■ WHAT YOU HAVE TO DO:
Below are records; count how many of their lines contain the word "will" and give the number alone.

[[ GIVEN INFORMATION open ]]

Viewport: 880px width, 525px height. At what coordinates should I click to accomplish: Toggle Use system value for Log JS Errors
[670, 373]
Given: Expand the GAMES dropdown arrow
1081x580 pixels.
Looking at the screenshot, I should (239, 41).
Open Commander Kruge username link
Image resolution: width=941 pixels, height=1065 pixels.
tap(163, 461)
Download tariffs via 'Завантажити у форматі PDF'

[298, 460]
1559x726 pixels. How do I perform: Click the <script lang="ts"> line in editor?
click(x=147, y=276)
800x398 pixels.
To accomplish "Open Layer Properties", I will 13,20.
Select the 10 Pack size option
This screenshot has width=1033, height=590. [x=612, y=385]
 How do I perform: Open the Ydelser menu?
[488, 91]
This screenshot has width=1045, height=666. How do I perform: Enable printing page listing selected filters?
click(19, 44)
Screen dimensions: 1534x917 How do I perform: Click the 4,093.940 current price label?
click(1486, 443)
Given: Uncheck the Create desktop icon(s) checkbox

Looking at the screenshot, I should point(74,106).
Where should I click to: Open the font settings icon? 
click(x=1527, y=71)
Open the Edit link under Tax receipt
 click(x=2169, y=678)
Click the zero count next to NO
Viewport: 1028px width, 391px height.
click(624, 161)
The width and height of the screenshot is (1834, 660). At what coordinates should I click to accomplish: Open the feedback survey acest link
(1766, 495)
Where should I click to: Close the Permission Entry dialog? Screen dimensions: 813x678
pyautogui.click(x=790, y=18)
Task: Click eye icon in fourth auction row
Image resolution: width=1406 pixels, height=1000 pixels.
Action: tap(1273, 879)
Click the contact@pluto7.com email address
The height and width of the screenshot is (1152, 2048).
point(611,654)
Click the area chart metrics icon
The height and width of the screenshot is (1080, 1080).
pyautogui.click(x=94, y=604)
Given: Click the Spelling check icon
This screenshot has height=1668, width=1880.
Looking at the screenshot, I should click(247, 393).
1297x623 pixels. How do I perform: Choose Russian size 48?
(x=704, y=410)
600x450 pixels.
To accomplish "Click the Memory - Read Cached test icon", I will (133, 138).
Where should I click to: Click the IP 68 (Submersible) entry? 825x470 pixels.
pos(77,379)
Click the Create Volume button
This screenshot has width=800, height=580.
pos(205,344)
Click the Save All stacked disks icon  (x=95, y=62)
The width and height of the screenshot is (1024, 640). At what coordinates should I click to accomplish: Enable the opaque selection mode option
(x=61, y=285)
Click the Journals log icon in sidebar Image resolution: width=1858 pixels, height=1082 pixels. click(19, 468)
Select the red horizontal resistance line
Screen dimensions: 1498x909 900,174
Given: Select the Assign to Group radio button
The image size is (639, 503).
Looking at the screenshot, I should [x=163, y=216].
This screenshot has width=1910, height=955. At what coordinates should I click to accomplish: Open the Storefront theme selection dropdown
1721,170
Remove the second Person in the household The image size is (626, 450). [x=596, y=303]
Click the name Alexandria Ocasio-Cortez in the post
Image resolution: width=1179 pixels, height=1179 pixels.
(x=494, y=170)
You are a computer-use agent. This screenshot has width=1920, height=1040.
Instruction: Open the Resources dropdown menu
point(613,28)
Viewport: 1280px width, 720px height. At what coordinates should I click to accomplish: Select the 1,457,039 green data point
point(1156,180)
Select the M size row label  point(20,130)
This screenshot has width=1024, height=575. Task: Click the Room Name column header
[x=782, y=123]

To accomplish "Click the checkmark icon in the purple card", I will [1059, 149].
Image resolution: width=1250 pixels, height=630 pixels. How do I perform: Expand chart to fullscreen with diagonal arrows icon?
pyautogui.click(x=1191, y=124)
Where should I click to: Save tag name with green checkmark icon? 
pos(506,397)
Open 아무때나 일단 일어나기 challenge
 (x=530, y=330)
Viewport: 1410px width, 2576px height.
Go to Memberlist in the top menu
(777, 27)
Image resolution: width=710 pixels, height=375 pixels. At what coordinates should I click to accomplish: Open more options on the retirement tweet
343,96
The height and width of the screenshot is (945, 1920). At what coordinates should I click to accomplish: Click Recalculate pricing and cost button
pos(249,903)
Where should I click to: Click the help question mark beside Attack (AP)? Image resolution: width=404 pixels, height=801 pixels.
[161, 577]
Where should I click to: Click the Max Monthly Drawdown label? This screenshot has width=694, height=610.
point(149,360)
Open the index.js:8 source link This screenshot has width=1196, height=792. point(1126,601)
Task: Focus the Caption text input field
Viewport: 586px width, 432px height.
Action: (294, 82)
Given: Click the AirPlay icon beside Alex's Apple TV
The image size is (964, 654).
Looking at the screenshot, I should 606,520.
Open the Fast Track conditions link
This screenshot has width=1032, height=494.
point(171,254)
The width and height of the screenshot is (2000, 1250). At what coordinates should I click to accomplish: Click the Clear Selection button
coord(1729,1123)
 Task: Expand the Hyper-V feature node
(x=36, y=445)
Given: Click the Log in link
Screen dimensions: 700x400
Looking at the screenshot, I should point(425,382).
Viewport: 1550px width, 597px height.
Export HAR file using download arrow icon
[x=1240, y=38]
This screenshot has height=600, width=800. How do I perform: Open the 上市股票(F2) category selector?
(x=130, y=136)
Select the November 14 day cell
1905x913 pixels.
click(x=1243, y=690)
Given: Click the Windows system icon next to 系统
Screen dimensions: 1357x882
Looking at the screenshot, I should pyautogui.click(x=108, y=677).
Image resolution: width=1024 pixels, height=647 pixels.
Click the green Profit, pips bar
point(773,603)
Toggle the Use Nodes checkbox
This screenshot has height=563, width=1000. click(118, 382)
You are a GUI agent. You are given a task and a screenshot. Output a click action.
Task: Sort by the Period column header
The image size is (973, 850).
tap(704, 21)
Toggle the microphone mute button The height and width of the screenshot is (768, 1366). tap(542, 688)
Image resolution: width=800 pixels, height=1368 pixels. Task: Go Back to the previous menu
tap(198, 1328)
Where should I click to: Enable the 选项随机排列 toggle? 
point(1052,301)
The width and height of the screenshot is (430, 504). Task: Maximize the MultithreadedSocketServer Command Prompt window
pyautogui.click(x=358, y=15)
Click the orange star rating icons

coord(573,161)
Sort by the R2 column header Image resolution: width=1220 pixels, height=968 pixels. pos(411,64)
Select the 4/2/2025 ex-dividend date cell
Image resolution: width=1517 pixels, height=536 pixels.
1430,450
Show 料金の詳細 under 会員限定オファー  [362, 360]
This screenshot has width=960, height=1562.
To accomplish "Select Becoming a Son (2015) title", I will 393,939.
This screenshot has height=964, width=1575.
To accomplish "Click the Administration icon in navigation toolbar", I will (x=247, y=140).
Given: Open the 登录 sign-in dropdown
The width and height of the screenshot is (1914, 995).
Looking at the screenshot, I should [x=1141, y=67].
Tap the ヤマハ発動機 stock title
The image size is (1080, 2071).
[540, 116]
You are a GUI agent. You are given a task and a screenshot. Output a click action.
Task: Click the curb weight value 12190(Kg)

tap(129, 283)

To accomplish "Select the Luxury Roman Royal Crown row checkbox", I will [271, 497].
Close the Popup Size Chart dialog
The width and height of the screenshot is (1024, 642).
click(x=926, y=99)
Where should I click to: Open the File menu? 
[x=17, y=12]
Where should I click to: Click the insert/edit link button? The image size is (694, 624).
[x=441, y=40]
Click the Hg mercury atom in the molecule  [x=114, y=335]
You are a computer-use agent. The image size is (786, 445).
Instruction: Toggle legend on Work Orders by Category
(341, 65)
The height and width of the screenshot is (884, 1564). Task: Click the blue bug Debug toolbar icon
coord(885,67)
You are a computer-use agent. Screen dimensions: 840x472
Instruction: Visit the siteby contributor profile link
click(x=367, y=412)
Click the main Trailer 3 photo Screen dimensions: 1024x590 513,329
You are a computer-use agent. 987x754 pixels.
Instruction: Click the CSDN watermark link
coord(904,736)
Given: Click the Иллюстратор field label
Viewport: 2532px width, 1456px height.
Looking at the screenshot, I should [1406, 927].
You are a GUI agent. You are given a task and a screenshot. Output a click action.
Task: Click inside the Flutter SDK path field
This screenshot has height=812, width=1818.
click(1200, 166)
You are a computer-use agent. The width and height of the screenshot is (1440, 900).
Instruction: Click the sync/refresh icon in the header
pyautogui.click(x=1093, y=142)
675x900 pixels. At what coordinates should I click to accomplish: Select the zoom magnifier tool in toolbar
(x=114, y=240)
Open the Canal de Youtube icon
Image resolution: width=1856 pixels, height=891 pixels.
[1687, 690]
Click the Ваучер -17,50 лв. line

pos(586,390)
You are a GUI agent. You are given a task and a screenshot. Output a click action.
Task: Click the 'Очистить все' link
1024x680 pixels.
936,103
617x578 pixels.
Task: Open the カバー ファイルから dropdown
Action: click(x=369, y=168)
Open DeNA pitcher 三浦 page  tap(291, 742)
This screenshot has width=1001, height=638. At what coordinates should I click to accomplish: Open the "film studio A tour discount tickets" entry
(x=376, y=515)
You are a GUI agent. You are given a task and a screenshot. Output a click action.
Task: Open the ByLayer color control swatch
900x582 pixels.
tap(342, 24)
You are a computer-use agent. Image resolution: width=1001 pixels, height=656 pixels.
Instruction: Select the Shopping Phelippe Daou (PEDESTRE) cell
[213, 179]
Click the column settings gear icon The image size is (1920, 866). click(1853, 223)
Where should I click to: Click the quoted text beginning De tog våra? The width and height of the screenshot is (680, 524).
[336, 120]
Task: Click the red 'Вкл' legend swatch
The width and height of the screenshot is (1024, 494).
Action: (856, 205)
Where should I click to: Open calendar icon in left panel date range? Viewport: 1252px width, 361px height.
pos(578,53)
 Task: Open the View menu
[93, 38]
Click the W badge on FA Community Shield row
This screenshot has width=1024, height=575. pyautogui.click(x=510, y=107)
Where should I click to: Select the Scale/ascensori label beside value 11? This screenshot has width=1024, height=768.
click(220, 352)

[[ GIVEN INFORMATION closed ]]

■ TASK RESPONSE:
6